La semaine où l’intelligence artificielle devient, à la fois, le moteur du progrès et la cause de notre indignation collective, il fallait bien que le ridicule technologique tienne compagnie à la grandeur des idéaux. Entre Adobe farfouillant dans les poubelles du web pour nourrir son IA, SiFive rêvant d’ouvrir le silicon à tous les hackers du dimanche, ou encore Latitude qui transforme l’imagination en bugs génératifs, le secteur tech préfère manifestement l’aventure au respect des règles. Mais à trop courir derrière l’innovation et la disruption, ne risquons-nous pas d’oublier la cohérence – technique, éthique et sociale – d’un monde qui n’a jamais autant revendiqué le chaos comme valeur cardinale ?
Voyez Adobe, qui, pour entraîner son assistant SlimLM, aurait puisé sans vergogne dans des bases remplies d’ebooks piratés, croyant peut-être que l’intelligence du futur pouvait naître d’un passé numérisé à la dérobée. Le procédé choque, mais est-il réellement original dans une industrie qui a fait de la captation massive de données son credo fondateur ? Apple, Salesforce, Anthropic : tous rattrapés par la patrouille du copyright, tous prêts à débourser des sommes indécentes pour effacer, sans trop rougir, leurs frasques génératives. La vraie surprise n’est pas que l’innovation flirte avec l’illégal, mais qu’on s’en offusque encore, alors que la « data sauvage » irrigue la vallée de la Silicon plus sûrement que les eaux du Colorado.
Pendant ce temps, SiFive, nouvel héraut de l’architecture ouverte, avance l’idée ingénue que la vraie liberté est celle du silicium. Mais est-ce le hasard si Nvidia, champion des GPU IA qui font tourner tous ces modèles affamés de textes (volés ou non), préfère investir chez SiFive plutôt que de diversifier son éthique ? Les nouveaux artisans du processeur parient sur la neutralité open source, comme si rendre inspectable le hardware allait suffire à moraliser le software. Étrange mirage d’une tech qui, tout en rêvant d’ouverture et de neutralité, vient d’applaudir le lancement de Google Spark sur Mac, assistant IA surpuissant qui promet d’organiser notre vie tout en récoltant, mine de rien, une pelletée de données de plus — pour, demain, aggraver le dilemme entre perfection algorithmique et pillage de la vie privée.
Quand l’innovation dévore la légalité, la morale et la transparence, faut-il s’étonner que la société réclame des gardes-fous… tout en rêvant d’un monde sans frontières numériques ?

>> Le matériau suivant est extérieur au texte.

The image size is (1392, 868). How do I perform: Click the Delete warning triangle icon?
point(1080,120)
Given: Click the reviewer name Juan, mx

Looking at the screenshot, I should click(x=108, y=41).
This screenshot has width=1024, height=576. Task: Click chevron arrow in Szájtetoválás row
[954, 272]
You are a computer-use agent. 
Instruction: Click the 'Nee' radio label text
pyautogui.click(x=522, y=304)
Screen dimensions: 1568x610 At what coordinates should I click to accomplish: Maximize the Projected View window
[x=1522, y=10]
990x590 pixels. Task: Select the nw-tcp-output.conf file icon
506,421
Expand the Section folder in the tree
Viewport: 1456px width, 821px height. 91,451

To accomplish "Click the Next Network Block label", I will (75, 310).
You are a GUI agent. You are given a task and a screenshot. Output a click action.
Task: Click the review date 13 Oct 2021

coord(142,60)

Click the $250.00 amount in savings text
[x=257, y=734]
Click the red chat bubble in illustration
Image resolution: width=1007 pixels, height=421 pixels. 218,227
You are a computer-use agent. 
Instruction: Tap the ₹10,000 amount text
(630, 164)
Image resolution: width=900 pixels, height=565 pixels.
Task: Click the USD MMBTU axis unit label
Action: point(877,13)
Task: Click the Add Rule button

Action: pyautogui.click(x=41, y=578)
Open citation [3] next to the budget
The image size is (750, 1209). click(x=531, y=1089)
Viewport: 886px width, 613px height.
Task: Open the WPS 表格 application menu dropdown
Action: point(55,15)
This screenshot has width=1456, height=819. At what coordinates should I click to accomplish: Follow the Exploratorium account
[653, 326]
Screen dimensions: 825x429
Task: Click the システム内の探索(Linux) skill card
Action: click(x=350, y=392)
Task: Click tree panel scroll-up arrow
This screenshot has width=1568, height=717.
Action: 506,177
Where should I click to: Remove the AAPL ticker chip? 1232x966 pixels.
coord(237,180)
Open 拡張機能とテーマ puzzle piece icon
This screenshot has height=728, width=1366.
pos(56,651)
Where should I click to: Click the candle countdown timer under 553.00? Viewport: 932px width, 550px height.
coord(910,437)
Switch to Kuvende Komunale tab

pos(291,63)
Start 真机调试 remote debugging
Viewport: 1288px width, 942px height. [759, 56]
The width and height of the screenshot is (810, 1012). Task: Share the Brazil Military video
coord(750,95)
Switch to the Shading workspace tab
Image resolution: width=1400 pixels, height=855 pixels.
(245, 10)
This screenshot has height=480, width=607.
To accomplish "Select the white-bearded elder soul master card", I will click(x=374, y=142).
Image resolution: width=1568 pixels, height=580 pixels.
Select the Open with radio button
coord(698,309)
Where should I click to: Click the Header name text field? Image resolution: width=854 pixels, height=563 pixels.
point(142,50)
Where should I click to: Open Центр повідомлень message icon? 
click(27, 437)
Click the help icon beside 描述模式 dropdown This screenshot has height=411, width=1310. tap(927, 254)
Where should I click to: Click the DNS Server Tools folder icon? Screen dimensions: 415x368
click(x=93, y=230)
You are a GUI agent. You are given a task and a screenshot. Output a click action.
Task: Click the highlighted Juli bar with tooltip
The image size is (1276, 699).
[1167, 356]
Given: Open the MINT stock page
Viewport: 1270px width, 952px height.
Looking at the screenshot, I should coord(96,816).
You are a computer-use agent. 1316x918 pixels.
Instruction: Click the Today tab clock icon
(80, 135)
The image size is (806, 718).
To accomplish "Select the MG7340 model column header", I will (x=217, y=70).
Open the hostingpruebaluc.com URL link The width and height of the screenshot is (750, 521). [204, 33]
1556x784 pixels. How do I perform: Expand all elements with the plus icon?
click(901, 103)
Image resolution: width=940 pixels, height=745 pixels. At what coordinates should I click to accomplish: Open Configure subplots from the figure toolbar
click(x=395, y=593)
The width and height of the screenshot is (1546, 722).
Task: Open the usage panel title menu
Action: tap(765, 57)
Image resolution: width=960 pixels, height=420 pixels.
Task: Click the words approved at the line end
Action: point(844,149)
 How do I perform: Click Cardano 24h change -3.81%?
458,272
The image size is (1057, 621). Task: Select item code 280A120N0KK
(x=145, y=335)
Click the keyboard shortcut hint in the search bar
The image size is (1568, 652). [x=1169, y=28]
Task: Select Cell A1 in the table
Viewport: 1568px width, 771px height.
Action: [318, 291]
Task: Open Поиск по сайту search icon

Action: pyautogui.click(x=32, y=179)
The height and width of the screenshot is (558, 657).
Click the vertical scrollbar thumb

Alors, faut-il s’acharner à dresser des digues autour des réseaux sociaux — bannir nos enfants d’Instagram comme le Vietnam ou l’Australie l’expérimentent ? Ou mieux leur apprendre à nager dans les eaux troubles de la connectivité inventive, où même un chatbot peut tempérer les colères adolescentes ou désamorcer les traquenards trollesques d’un jeu de rôle IA ? Peut-être vivons-nous moins une crise de la technique qu’un effondrement progressif de nos vieilles recettes, flottant quelque part entre l’utopie libertaire et la dystopie réglementaire. D’un côté, l’appel d’air de l’open (hardware, software, créativité) ; de l’autre, le vent glacial des restrictions, bannissements et assignations à résidence algorithmique.
Ce que nous raconte ce tourbillon de l’actualité, c’est que notre époque cède, par paresse ou par cynisme, à l’illusion qu’il suffit de légiférer, d’ouvrir, de filtrer ou de s’abonner pour construire un futur souhaitable. Mais inventer, penser à côté, c’est aussi poser la question du sens : quelle place accorder à l’originalité, à la responsabilité, lorsque la ligne rouge bouge chaque jour avec la vitesse du progrès ? La vraie aventure serait sans doute de nous découvrir capables de tracer ensemble, entre piratage créatif et bureaucratie absurde, le code moral qui manque cruellement au code source de nos IA.